Un film che ha indiscutibilmente delle pecche, perché parte come un film politico, si trasforma in una storia d’amore con sfondo epico-politico, per poi virare sul prison-movie, senza tuttavia affondare i bisturi nell’orrore e poi sfiorare il melodramma romantico con finale un po’ da fuga di mezzanotte. Tuttavia una storia così nera e greve – importante che qualcuno ce la racconti – è stata sviluppata con delicatezza, fermandosi sempre prima di scivolare nell’horror o nell’insostenibile per lo spettatore. Alcuni passaggi narrativi sono un po’ grezzi e la descrizione del luogo ( che riteniamo aderente alla realtà ) rende questo garage olimpo più simile ad una setta religiosa isolata che non a un luogo in cui sono passati migliaia di prigionieri politici per essere torturati e uccisi.

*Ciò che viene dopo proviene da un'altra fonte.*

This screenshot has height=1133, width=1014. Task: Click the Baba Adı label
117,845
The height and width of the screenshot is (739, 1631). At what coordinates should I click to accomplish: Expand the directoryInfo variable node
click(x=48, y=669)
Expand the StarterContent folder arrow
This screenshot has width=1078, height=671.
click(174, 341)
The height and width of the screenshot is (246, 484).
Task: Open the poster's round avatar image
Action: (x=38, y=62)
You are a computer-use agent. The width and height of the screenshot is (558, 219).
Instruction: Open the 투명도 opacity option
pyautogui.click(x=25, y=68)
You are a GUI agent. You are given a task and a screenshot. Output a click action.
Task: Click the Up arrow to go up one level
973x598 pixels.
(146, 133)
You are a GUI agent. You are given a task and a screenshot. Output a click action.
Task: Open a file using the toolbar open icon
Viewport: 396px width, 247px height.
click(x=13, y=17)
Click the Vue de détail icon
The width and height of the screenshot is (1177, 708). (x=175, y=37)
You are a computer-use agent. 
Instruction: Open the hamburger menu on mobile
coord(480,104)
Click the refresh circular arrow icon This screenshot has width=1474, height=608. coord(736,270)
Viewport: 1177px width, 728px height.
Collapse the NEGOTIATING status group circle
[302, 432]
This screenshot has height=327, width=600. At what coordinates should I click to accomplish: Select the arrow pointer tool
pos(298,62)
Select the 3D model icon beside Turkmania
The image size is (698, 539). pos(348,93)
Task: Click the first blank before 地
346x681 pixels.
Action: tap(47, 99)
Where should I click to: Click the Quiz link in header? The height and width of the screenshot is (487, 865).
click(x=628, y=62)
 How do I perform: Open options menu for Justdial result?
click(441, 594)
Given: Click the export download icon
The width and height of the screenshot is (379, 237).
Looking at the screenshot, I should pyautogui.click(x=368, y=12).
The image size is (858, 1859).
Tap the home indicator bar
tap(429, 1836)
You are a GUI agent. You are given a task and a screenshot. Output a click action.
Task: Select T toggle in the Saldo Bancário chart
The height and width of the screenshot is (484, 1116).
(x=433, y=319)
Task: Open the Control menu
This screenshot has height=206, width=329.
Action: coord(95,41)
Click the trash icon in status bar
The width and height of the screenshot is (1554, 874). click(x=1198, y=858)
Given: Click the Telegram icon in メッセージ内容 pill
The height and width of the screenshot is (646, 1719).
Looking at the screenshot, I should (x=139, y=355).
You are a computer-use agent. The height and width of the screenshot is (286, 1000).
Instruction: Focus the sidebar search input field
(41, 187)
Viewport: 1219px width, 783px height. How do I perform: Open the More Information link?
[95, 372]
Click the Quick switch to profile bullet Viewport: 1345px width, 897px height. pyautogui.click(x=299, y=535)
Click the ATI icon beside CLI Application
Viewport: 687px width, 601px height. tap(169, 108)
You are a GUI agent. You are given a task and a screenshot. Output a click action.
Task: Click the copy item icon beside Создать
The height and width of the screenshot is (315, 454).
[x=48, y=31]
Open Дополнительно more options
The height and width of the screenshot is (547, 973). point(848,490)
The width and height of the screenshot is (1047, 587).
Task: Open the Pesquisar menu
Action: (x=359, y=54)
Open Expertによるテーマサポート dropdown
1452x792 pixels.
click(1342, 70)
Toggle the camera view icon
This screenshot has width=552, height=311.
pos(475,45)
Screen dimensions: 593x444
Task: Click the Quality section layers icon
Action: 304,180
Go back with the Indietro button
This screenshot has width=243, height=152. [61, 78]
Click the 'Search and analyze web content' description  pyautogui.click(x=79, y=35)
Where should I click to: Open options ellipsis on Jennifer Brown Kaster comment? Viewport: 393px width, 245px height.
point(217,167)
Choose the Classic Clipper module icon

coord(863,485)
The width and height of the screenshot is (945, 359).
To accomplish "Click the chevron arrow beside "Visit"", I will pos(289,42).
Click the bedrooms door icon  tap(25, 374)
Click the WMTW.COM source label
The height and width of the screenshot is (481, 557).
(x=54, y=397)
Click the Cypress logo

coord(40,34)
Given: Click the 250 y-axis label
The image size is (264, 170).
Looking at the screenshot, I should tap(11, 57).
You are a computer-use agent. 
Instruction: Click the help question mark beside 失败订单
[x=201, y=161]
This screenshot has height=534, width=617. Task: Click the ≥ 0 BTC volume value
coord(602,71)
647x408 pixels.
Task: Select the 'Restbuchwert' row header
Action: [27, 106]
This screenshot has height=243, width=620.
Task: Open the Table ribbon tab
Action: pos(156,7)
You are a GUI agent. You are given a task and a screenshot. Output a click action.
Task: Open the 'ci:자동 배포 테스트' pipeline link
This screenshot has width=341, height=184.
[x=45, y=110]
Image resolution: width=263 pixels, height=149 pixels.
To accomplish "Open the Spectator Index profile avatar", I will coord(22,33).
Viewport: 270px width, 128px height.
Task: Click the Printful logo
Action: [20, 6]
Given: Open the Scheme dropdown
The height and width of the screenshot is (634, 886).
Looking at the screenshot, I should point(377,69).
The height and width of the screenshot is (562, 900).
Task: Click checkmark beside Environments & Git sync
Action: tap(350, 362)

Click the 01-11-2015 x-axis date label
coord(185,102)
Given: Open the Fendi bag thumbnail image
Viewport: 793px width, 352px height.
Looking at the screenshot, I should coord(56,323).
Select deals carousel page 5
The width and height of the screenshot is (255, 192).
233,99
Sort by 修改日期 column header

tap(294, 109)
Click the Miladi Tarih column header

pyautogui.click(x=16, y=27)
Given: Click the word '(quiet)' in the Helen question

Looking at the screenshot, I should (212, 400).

Se volete assaporare un briciolo di giustizia, vi informiamo che Paul Schäfer è fuggito in Argentina nel 1997 perché accusato di pedofilia nei confronti di 26 bambini e per la scomparsa di un professore ebreo americano. E’ stato arrestato nel 2004, estradato in Cile dove è stato condannato a 33 anni di carcere. E’ morto in prigione a Santiago nel 2010. Nel luglio 2000 la polizia cilena ha trovato due depositi di armi dentro o nelle vicinanze della colonia. Il primo conteneva mitragliatrici, fucili automatici, lanciarazzi e una grande quantità di munizioni, alcune vecchie di 40 anni. Un carro armato è stato trovato sotto terra. I ritrovamenti sono stati definiti il più grosso deposito d’armi in mani private in Cile. Il secondo deposito, trovato fuori dalla colonia, conteneva lanciarazzi e granate.